Despite 81 Senators throwing their weight behind the leadership of the Eighth Senate headed by Senate President, Bukola Saraki and his deputy, Ike Ikweremadu, the battle for the soul of the upper chamber may be far from over as aggrieved APC Senators have dragged the Senate leadership to court over alleged forgery of the standing order used in conducting their elections.
According to reports, five All Progressives Congress (APC) Senators, Abu Ibrahim, Kabiru Marafa, Ajayi Boroffice, Gbenga Ashafa and Suleiman Othman Hunyuki, have approached a Federal High Court sitting in Abuja to challenge the election of Senate President Saraki and his deputy Ekweremadu.

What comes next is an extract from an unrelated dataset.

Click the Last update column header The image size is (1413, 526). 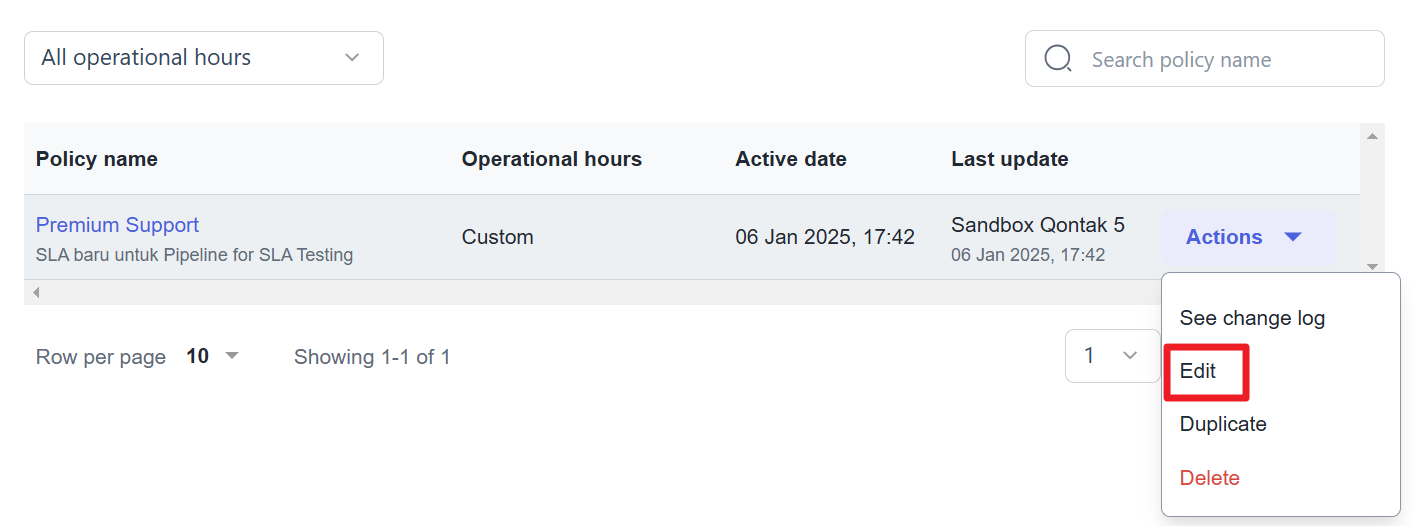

The Nigerian Police had begun investigation after it received a petition from some APC Senators alleging that the standing order used in conducting the election into the leadership positions of the Senate was forged.
After investigating the matter, the Nigerian Police Force established a case of forgery in the Senate standing order used by the Clerk of the National Assembly, Alhaji Salisu Maikasuwa, in conducting the elections which brought Saraki and Ikweremadu to power.
The police report allegedly stated that the development in the Senate was not only “criminal, but portends danger for our growing democracy”. However, the police recommended a political solution to the issue.
The crisis-ridden Senate, which reopened for plenary on Tuesday, had started well with 81 Senators passing a vote of confidence on the leadership of the Senate.
But on Friday, aggrieved Senators in an originating summons filed by their legal team headed by Mamman Mike Osuman and Dele Adesina, both SANs, urged the court to declare the election of Saraki and Ekweremadu a nullity, “as it violates Section 60 of the 1999 Constitution (as amended) and Rule 110 of the Senate Standing Orders 2015 (as amended).
They argued that the Senate Standing Orders 2015, upon which Saraki and Ikweremadu were elected, was a product of invalid, illegal and unconstitutional rule. They want their election to be set aside.
The presiding Judge, Justice Gabriel Kolawole, has fixed August 5, for hearing in the case.